We finished getting her ready, finding a compromise in the form of purple leggings under a long shirt, with a belt over top so it looked like a mini-dress.
I sent her off with a minimum of fuss, and then faced another wardrobe dilemma.
Sawyer hadn't sent me another text message since the one late the night before, inviting me to come over to his house in the morning. He was probably still sleeping, and I smiled to myself at the thought of waking him up and seeing him groggy, with morning bedhead.
What outfit would he be most excited to see me in?
Not my tired, old jeans that have been washed a zillion times. The weather was sunny, so I put on a jersey-knit dress, leggings, and a belt. I looked at myself in the full-length mirror that had come with the apartment, attached to the back of my bedroom door. Oh, f**k. I looked exactly like Bell, like a second-grader. I pulled off the leggings and tried to see my bare legs through Sawyer's eyes. Would he like to see a little skin? Didn't all guys?
As I turned from side to side, admiring my freshly-shaved legs, I pulled up the hem of the dress and imagined Sawyer putting his hot hands on my legs. Yanking down my panties. Taking me. Making me his, forever or for now, I didn't care. I just wanted to wrap myself around him.
I couldn't wait another minute, so I grabbed my purse and ran out the door.
When I got to his house, I stopped to stare for a moment. The dilapidated old building looked downright cheerful in the bright summer sunshine, even with weeds sprouting up from the eaves.
The porch was empty, save for the tattered sofa and coffee tins full of murky water and cigarette butts. I knocked on the front door, but judging by the bass thrumming on the other side, nobody heard me. I twisted the handle and found it unlocked.

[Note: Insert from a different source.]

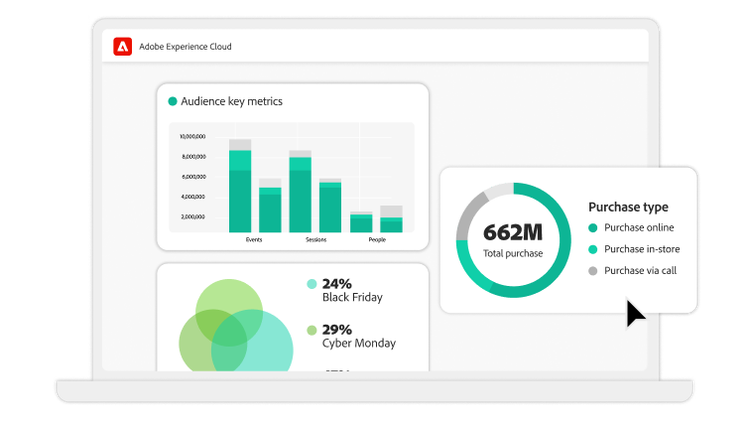Click green dot beside Audience key metrics
Viewport: 750px width, 423px height.
(x=172, y=101)
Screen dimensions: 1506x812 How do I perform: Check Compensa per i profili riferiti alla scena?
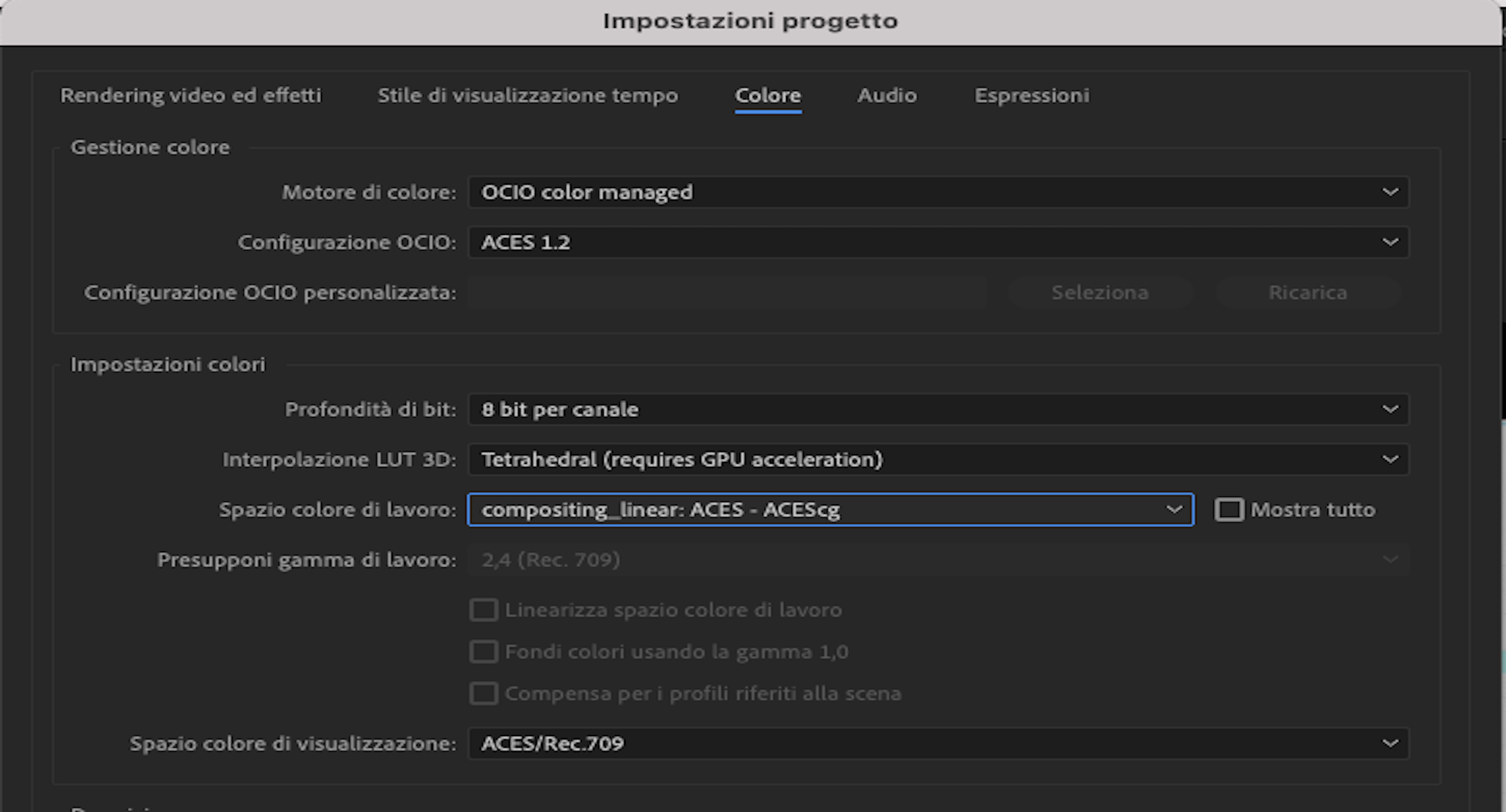tap(484, 693)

As I stepped over the threshold, I called out, “Hello?”
Over the stereo, a girl's voice met mine with an echoing, “Hello?”
Chapter Twenty-Three
I followed the scent of bacon and coffee into the kitchen, where I found a dark-haired girl, wearing an oversized man's T-shirt and nothing else, fixing breakfast.
“Sorry. I knocked, but nobody came. Are you one of Sawyer's roommates?”
He'd not mentioned a female roommate, but I'd seen the guy he lived with, and couldn't imagine a girl wanted to spend the night with that guy, even though here she was right in front of me.
She stood there with her ni**les sticking out of her shirt and said, “Uh, not really.”